Assim, a MP 776/2017 modifica a Lei de Registros Públicos - Lei 6015/73, para prever que, se a criança nasceu em cidade diferente daquela onde mora sua mãe, ela poderá ser registrada como sendo natural do local de nascimento ou do Município onde reside sua genitora.

Com isso, o parágrafo acrescido pela MP 776/2017 ao artigo 54 da Lei de Registros Públicos ficou da seguinte forma:

Art. 54 (...)

      § 4º A naturalidade poderá ser do Município em que ocorreu o nascimento ou do Município de residência da mãe do registrando na data do nascimento, desde que localizado em território nacional, cabendo a opção ao declarante no ato de registro do nascimento.

É preciso ficar claro que não há grande repercussão jurídica no fato de a criança ser registrada em um ou outro Município brasileiro. A questão que se coloca com essa mudança é mais sentimental, ou seja, de a mãe sentir que seu filho é natural do Município onde eles moram e, apesar disso, antes da MP, ela ser obrigada a registrá-lo como sendo natural de outro local pelo simples fato de o parto ter ocorrido ali.

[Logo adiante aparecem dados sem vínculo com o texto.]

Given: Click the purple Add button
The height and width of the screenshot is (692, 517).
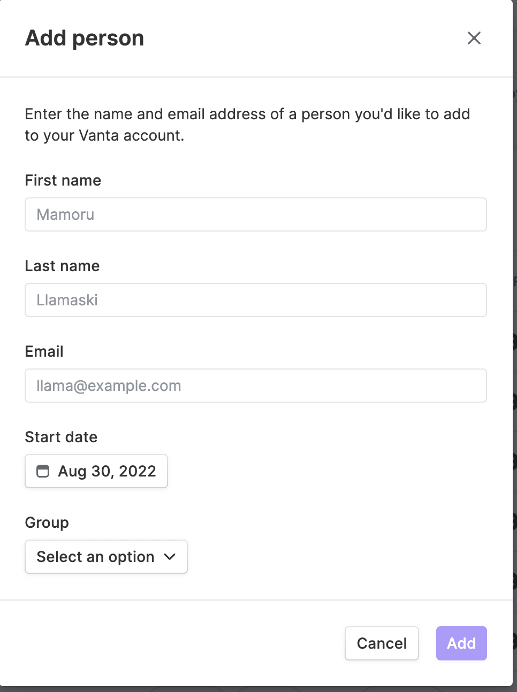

Nesse quadro, a intenção da MP foi a de corrigir uma "injustiça" que os Municípios mais pobres do Brasil sofriam já que praticamente não tinham pessoas registradas como sendo naturais dali já que as mães eram obrigadas a se deslocar e ter seus filhos em cidades vizinhas.

O Município de Sítio do Mato e outros de porte parecido ainda são afetados por isso, já que boa parte de sua população nasceu em Bom Jesus da Lapa ou Paratinga, mesmo residindo no município. Portanto, o fato de algum sitiomatense ter nascido em Bom Jesus da Lapa, ele na verdade deveria ser natural de Sítio do Mato.

A partir de agora, qualquer mãe sitiomatense, que more no município, que tiver sua criança em qualquer parte do território nacional terá a opção de registrar o filho como sendo natural de Sítio do Mato.